Have you ever been there?
And to be perfectly fair – this isn’t all about stupidity. This is mainly about ignorance. I just didn’t know any better. After the age of 8 or 9 I started being very hard on myself. I took criticism or disappointment from adults as proof that there was something wrong with me. I started avoiding failure like a plague and focused on trying to be perfect – or better – since I believed I wasn’t good enough as I was. I had kind, loving parents in my life but they were very busy and I was rarely the focus unless I was in trouble. I took all of this in and developed a very skewed sense of worth.
As I grew through my teen years, I was drawn to people who treated me like I was used to being treated – like I didn’t matter much. I wasn’t comfortable with attention. I didn’t like special treatment. I believed that I needed to earn whatever was given to me, and I assumed that if I didn’t have something – like love or attention – it was because I hadn’t worked hard enough to deserve it.

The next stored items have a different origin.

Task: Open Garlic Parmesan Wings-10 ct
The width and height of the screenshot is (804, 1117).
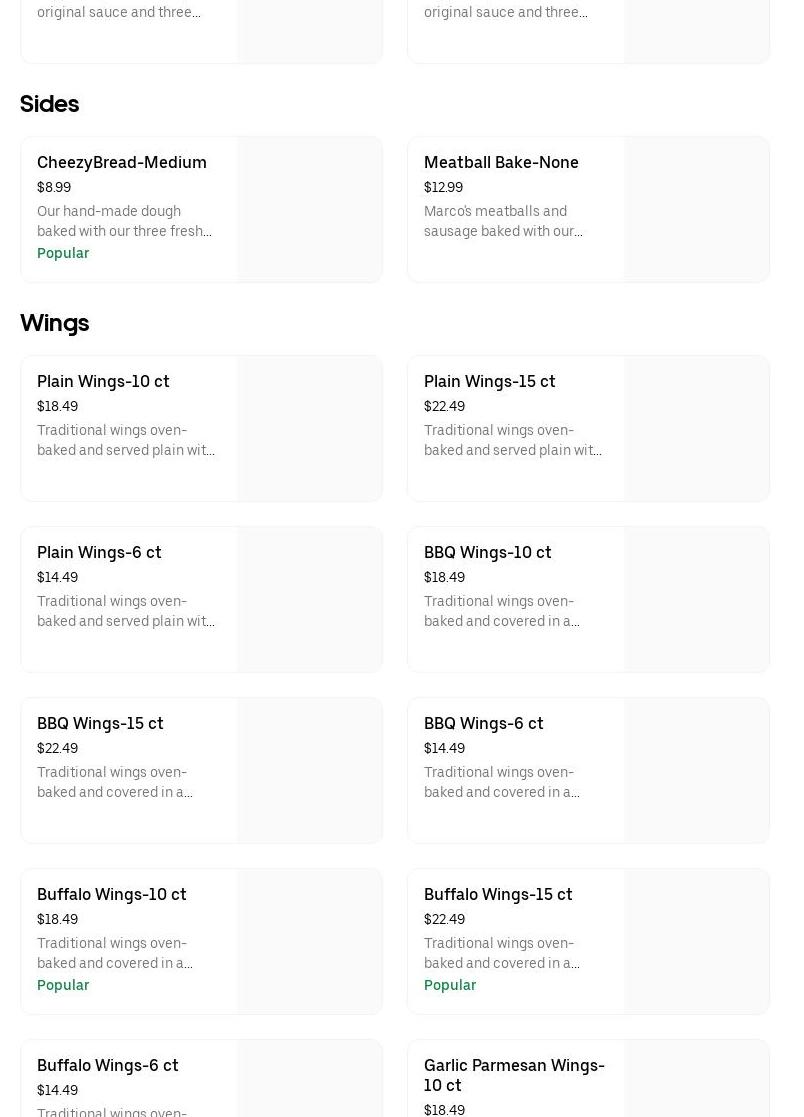Action: [x=514, y=1075]
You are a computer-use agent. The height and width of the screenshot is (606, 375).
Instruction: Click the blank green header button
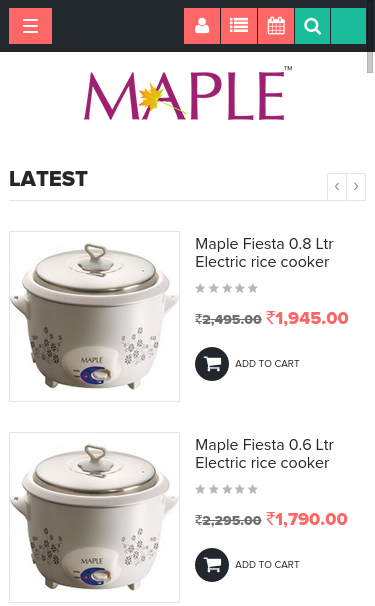click(x=348, y=26)
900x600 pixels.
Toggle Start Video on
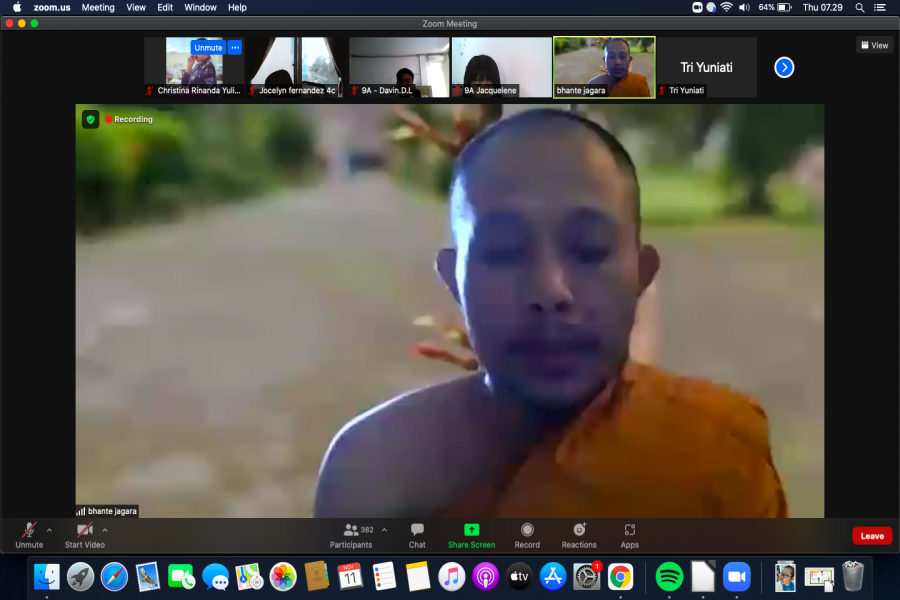pyautogui.click(x=85, y=535)
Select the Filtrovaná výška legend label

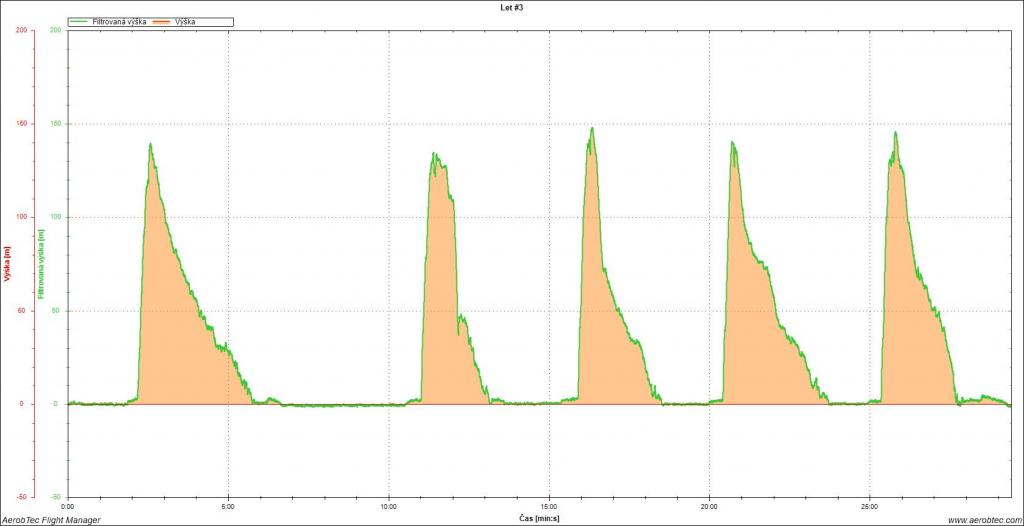(x=119, y=21)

That pretty much sums up the destructive mindset I was living with: my own ignorance, which would then lead to stupid decisions. Because our belief system about ourselves and others ends up influencing our every action. And the problem with this particular mindset is that it leaves you extremely vulnerable to manipulators.
So in my late teens, I made a critical mistake: I opened the door wide to a charming manipulator. Like I said, I didn’t know any better, but ultimately I willingly let him in. I did it: placing him in control, into a position of power. Giving him influence and authority in my own life.
You see, honestly, I think that the reason that I don’t hear any strong people on podcasts talking about how they survived abusive relationships, is because deep down I am ashamed of my part in it. I was the one who initially opened the door. And I was already good at blaming myself. Add to that the fact that the manipulator is also happy to constantly lay blame at my feet. So if it’s ALL my own fault – or I believe it is – then why would I want to draw attention to my mistake? Instead I will try to change it.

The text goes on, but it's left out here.